A recent audit report from HUD's Office of the Inspector General (OIG) found that seven of 14 randomly selected Countrywide loan files contained material underwriting deficiencies. The OIG audited Countrywide, a Bank of America unit, based on its default-to-claim rate of 6.75% for Federal Housing Administration loans in the Midwest region between 2008 and 2010.

According to the report, the underwriting deficiencies led to HUD paying out more than $1 million in claims and incurring actual losses of more than $720,000. The losses were tied to the sale of properties associated with the seven deficient loans.

‘For these seven loans, Countrywide did not properly verify, analyze or support borrowers' employment and income, source of funds to close, liabilities and credit information," the report says.
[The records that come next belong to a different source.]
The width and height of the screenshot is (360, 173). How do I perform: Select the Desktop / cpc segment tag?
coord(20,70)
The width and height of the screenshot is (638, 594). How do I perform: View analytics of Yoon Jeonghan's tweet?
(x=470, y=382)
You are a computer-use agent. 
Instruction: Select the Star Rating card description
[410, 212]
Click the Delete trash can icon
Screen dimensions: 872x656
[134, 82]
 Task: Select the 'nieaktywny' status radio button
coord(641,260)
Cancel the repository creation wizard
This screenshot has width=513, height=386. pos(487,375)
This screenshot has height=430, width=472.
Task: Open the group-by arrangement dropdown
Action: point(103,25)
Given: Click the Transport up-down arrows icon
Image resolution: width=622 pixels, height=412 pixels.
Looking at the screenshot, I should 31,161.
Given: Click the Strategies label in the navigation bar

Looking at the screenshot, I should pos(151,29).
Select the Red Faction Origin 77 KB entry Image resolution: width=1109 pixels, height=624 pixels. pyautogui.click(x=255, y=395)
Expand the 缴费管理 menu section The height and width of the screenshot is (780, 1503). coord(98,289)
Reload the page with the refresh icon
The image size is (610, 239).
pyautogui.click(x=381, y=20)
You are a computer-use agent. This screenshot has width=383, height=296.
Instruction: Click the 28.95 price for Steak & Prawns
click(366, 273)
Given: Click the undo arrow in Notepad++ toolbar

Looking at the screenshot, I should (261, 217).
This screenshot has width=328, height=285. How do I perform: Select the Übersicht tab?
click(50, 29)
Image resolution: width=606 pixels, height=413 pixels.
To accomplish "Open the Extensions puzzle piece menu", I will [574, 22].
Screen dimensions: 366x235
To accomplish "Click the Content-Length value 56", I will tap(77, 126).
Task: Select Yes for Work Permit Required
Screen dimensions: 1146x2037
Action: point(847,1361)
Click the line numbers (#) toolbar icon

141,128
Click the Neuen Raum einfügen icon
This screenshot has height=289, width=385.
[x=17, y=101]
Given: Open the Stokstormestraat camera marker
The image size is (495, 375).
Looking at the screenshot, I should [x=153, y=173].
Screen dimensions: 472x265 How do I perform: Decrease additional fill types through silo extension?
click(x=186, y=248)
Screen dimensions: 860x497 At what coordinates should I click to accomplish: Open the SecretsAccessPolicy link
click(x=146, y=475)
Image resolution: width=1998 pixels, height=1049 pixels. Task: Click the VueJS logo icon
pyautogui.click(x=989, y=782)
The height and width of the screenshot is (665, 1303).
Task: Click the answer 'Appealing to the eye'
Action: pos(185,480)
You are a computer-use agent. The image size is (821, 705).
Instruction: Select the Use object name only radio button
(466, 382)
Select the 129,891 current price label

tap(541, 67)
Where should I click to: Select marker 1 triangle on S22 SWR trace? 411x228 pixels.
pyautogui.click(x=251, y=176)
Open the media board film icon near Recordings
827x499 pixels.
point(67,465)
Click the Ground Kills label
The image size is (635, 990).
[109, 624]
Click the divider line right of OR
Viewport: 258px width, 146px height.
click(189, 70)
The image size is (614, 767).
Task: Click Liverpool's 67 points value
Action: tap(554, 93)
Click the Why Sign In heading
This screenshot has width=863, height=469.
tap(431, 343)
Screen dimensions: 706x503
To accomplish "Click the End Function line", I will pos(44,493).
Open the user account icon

The report also finds that Countrywide did not comply with HUD's quality-control standards and that the company failed to review early-payment defaults in accordance with the agency's guidelines.

In the report's conclusion, regional HUD auditor Kelly Anderson recommends that HUD's general counsel for program enforcement pursue Countrywide and/or its principals for incorrectly certifying to the integrity of loan data or due diligence processes. The agency could pursue remedy under the Program Fraud Civil Remedies Act, the report notes.

Anderson also recommends that Bank of America reimburse HUD for the more than $720,000 in losses, reimburse HUD for $3,000 in borrower fees or prove that the fees were reasonable and customary, implement a quality-control plan that complies with HUD's rules, and perform a complete review of early-payment default loans.

In a formal response tacked on to the report, Bank of America Senior Vice President Linda Jacopetti called the Countrywide loan files "well documented’ and said the underwriting decisions were supported.

‘The OIG's suggestions that, based on its disagreement with underwriting determinations in a handful of cases reviewed long after the files were closed, Countrywide underwriters failed to exercise due diligence in underwriting the loans is inflammatory and gratuitous," Jacopetti wrote.